### Description of the task
Using the text on Roosevelt and the Bull Moose party, explain why Wilson won the 1912 election even though Roosevelt and Taft together took more than half the popular vote. Answer in one to three sentences.

### Text provided

:::

But then the trouble started. Roosevelt found Taft to be unacceptable in office, and pressed for the party nomination in 1912. But he was rebuked by Taft's supporters; humiliated and unwilling to compromise, Roosevelt and his supporters walked out, and formed their own party, the Progressive or Bull Moose party. The new party seemed to survive solely by Roosevelt's force of personality, and had little if any appeal for staunch Democrats, and none for any Taft-supporting Republicans. At this point, Republicans were enjoying a rather solid and comfortable 55/45 or better advantage in Presidential elections; but the Progressives split the party almost completely down the middle. The final popular vote totals were 27.4% for Roosevelt and 23.2% for Taft; a total of more than 50%, but individually, both lost to the Democrats and Woodrow Wilson's 41.8%, and by an absolute landslide in the electoral college: 88 for Roosevelt, to 8 for Taft, to 435 for Wilson.

Roosevelt apparently learned his lesson though; in 1916, when the Progressive party nominated him again, he declined, and endorsed the Republican candidate; Wilson won reelection, but only narrowly. But Roosevelt's contrition placated his party well enough that he was the front runner for the 1920 nomination; cut short only by a quick but fatal illness.

:::

### Raw data
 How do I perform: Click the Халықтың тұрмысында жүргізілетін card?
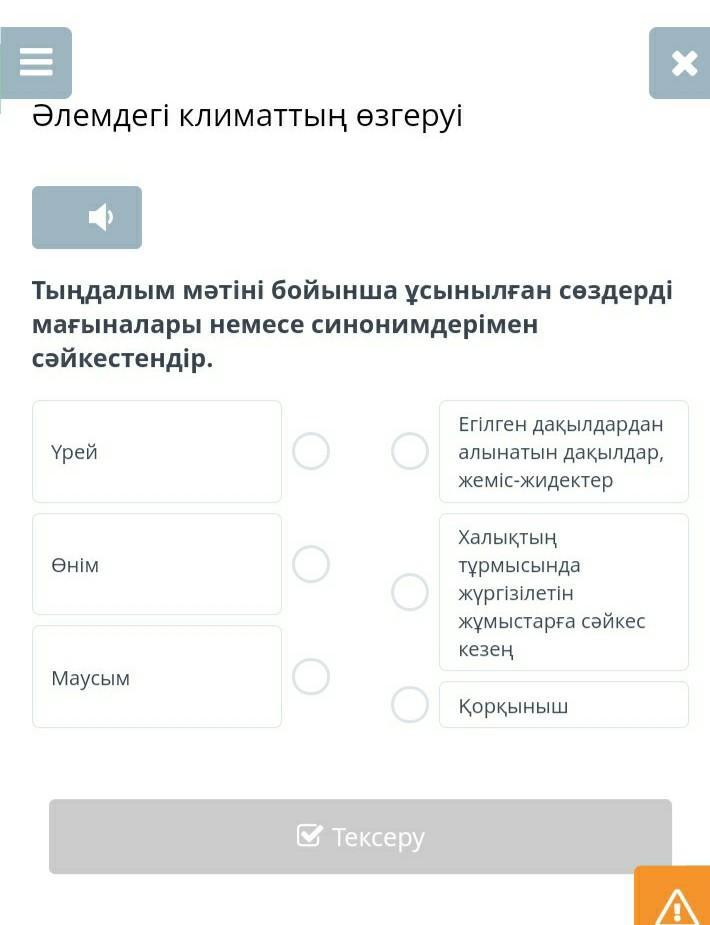click(564, 592)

:::

### Task answer
The Progressive party split the Republicans almost down the middle, so Roosevelt took 27.4% and Taft 23.2%. Their combined total was over 50%, but each alone fell short of Wilson's 41.8%. Wilson also won the electoral college by a landslide, 435 to Roosevelt's 88 and Taft's 8.